Figure 5.

TLR2/4- and MyD88-dependent secretion of chemokines. (a) Significant reduction of CCL5 secretion in HMDM after 12 h exposure to SWCNT (30 µg/mL) in the presence of the TLR2/4 inhibitor, oxPAPC (30 or 60 µg/mL). oxPAPC also blocked CCL5 secretion triggered by LPS (0.1 µg/mL) in a dose-dependent manner. Furthermore, the MyD88 inhibitor, Pephinh-MYD (25 µM), but not Pepinh-Control (25 µM), reduced NF-kB p65 phosphorylation (b) and CCL5 expression (c) in cells exposed to SWCNT (30 µg/mL) for 12 h.
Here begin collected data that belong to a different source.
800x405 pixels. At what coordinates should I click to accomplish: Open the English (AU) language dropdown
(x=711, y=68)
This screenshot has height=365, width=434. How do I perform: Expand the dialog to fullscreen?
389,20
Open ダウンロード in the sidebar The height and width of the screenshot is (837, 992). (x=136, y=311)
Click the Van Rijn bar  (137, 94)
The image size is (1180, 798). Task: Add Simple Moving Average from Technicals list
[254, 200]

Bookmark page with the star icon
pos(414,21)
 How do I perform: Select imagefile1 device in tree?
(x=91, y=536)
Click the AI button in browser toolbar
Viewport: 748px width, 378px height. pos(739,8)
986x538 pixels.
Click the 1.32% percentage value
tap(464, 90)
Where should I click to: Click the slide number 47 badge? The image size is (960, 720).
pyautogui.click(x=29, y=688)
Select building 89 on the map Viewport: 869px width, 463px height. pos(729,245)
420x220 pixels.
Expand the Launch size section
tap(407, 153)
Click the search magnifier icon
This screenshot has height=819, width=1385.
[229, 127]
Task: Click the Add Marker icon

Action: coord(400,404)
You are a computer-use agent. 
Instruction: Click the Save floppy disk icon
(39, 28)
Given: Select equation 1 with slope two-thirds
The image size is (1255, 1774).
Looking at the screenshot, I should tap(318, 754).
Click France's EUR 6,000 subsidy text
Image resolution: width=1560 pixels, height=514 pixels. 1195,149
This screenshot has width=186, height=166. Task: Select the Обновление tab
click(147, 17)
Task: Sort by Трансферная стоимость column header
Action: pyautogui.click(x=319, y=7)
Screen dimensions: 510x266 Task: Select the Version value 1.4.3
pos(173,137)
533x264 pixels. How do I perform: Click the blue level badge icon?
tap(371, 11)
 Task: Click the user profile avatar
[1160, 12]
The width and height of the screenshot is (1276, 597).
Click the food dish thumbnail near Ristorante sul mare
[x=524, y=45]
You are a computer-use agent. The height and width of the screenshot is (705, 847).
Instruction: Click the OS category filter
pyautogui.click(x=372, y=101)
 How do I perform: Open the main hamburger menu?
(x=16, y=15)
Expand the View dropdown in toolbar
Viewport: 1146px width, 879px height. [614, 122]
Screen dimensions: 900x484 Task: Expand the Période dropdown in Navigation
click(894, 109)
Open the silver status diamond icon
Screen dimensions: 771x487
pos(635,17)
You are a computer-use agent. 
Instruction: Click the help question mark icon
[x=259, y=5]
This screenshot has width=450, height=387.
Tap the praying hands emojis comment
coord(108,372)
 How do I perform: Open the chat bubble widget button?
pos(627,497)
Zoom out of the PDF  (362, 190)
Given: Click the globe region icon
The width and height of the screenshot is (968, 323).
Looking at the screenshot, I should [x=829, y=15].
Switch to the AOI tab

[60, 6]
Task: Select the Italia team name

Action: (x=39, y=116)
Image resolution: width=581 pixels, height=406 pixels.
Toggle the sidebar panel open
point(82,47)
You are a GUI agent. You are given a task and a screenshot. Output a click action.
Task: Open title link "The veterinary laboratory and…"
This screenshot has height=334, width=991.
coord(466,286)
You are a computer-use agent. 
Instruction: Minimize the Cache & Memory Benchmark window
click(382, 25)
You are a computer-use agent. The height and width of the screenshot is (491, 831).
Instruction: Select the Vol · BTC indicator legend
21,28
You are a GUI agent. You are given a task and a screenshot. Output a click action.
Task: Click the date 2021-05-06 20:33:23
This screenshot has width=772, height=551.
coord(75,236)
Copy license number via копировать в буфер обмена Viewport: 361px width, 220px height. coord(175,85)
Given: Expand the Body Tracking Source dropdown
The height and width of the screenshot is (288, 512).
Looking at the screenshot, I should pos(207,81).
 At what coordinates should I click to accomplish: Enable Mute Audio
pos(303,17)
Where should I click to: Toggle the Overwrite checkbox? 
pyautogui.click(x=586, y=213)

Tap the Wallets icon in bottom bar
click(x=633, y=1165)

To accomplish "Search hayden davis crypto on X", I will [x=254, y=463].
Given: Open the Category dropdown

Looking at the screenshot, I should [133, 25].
Pephinh-MYD (25 µM) also reduced NF-kB activation and CCL5 secretion by LPS (0.1 µg/mL). NF-kB p65 phosphorylation and CCL5 expression was determined by ELISA. (d) Cytochalasin D (10 μM), an inhibitor of actin polymerization, does not affect CCL5 secretion in HMDM exposed for 12 h to SWCNT (30 µg/mL). LPS (0.1 µg/mL) was included as a control. CCL5 levels were determined by ELISA. Data shown in panels a to d are reported as mean values ± S.D. of at least three independent experiments using cells from different donors. p* < 0.05; ** < 0.01; *** < 0.001 (one-way ANOVA with post-hoc tukey’s test).